(Records excerpted from a collection)
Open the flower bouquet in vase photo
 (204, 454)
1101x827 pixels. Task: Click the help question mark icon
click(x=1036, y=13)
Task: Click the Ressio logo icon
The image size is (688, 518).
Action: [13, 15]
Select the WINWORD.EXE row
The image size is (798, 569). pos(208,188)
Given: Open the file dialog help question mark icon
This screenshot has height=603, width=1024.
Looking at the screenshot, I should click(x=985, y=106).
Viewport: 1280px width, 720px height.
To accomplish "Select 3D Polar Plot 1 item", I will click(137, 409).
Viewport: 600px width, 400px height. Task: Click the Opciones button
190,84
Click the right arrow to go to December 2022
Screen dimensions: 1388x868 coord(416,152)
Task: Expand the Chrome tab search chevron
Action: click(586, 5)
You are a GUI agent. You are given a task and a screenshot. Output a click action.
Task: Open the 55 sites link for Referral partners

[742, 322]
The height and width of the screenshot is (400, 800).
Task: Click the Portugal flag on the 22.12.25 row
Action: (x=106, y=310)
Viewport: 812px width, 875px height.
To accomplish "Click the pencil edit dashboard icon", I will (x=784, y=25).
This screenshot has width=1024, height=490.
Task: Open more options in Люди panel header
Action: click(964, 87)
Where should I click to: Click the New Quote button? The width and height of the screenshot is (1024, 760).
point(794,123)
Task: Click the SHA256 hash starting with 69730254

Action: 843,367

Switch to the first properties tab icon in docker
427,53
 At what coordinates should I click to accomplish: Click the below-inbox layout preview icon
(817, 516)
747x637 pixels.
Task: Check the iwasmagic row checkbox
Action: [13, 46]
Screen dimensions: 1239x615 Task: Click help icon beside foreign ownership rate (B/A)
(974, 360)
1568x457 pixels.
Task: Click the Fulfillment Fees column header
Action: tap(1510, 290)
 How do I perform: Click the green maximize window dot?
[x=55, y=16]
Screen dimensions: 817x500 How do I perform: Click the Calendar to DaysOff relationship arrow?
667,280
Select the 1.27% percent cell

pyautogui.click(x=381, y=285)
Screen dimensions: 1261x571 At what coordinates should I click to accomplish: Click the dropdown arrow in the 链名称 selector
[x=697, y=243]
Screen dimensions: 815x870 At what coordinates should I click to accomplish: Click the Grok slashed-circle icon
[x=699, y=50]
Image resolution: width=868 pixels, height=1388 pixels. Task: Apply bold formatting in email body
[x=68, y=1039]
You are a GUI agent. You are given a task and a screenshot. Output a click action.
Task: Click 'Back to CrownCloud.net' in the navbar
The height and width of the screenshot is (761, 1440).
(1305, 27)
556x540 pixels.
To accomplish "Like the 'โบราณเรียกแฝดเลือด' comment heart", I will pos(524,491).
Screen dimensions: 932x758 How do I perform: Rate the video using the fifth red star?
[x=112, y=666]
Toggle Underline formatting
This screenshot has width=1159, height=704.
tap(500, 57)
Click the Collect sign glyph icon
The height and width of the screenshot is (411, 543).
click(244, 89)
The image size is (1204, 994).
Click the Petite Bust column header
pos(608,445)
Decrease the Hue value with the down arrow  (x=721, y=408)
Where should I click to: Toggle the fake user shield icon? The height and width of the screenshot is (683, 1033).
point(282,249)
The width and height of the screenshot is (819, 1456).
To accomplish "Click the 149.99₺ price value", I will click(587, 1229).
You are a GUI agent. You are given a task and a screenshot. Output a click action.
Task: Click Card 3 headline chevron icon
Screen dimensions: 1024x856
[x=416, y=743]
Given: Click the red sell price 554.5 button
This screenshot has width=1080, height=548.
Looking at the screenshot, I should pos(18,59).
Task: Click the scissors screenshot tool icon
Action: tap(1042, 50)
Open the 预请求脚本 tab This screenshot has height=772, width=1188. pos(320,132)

**PROBLEM TO SOLVE**
The records above need to be duplicated. Keep every word unchanged.

**ANSWER TO THE PROBLEM**
Open the flower bouquet in vase photo
 (204, 454)
1101x827 pixels. Task: Click the help question mark icon
click(x=1036, y=13)
Task: Click the Ressio logo icon
The image size is (688, 518).
Action: [13, 15]
Select the WINWORD.EXE row
The image size is (798, 569). pos(208,188)
Given: Open the file dialog help question mark icon
This screenshot has height=603, width=1024.
Looking at the screenshot, I should click(x=985, y=106).
Viewport: 1280px width, 720px height.
To accomplish "Select 3D Polar Plot 1 item", I will click(137, 409).
Viewport: 600px width, 400px height. Task: Click the Opciones button
190,84
Click the right arrow to go to December 2022
Screen dimensions: 1388x868 coord(416,152)
Task: Expand the Chrome tab search chevron
Action: click(586, 5)
You are a GUI agent. You are given a task and a screenshot. Output a click action.
Task: Open the 55 sites link for Referral partners

[742, 322]
The height and width of the screenshot is (400, 800).
Task: Click the Portugal flag on the 22.12.25 row
Action: (x=106, y=310)
Viewport: 812px width, 875px height.
To accomplish "Click the pencil edit dashboard icon", I will (x=784, y=25).
This screenshot has width=1024, height=490.
Task: Open more options in Люди panel header
Action: click(964, 87)
Where should I click to: Click the New Quote button? The width and height of the screenshot is (1024, 760).
point(794,123)
Task: Click the SHA256 hash starting with 69730254

Action: 843,367

Switch to the first properties tab icon in docker
427,53
 At what coordinates should I click to accomplish: Click the below-inbox layout preview icon
(817, 516)
747x637 pixels.
Task: Check the iwasmagic row checkbox
Action: [13, 46]
Screen dimensions: 1239x615 Task: Click help icon beside foreign ownership rate (B/A)
(974, 360)
1568x457 pixels.
Task: Click the Fulfillment Fees column header
Action: tap(1510, 290)
 How do I perform: Click the green maximize window dot?
[x=55, y=16]
Screen dimensions: 817x500 How do I perform: Click the Calendar to DaysOff relationship arrow?
667,280
Select the 1.27% percent cell

pyautogui.click(x=381, y=285)
Screen dimensions: 1261x571 At what coordinates should I click to accomplish: Click the dropdown arrow in the 链名称 selector
[x=697, y=243]
Screen dimensions: 815x870 At what coordinates should I click to accomplish: Click the Grok slashed-circle icon
[x=699, y=50]
Image resolution: width=868 pixels, height=1388 pixels. Task: Apply bold formatting in email body
[x=68, y=1039]
You are a GUI agent. You are given a task and a screenshot. Output a click action.
Task: Click 'Back to CrownCloud.net' in the navbar
The height and width of the screenshot is (761, 1440).
(1305, 27)
556x540 pixels.
To accomplish "Like the 'โบราณเรียกแฝดเลือด' comment heart", I will pos(524,491).
Screen dimensions: 932x758 How do I perform: Rate the video using the fifth red star?
[x=112, y=666]
Toggle Underline formatting
This screenshot has width=1159, height=704.
tap(500, 57)
Click the Collect sign glyph icon
The height and width of the screenshot is (411, 543).
click(244, 89)
The image size is (1204, 994).
Click the Petite Bust column header
pos(608,445)
Decrease the Hue value with the down arrow  (x=721, y=408)
Where should I click to: Toggle the fake user shield icon? The height and width of the screenshot is (683, 1033).
point(282,249)
The width and height of the screenshot is (819, 1456).
To accomplish "Click the 149.99₺ price value", I will click(587, 1229).
You are a GUI agent. You are given a task and a screenshot. Output a click action.
Task: Click Card 3 headline chevron icon
Screen dimensions: 1024x856
[x=416, y=743]
Given: Click the red sell price 554.5 button
This screenshot has width=1080, height=548.
Looking at the screenshot, I should pos(18,59).
Task: Click the scissors screenshot tool icon
Action: tap(1042, 50)
Open the 预请求脚本 tab This screenshot has height=772, width=1188. pos(320,132)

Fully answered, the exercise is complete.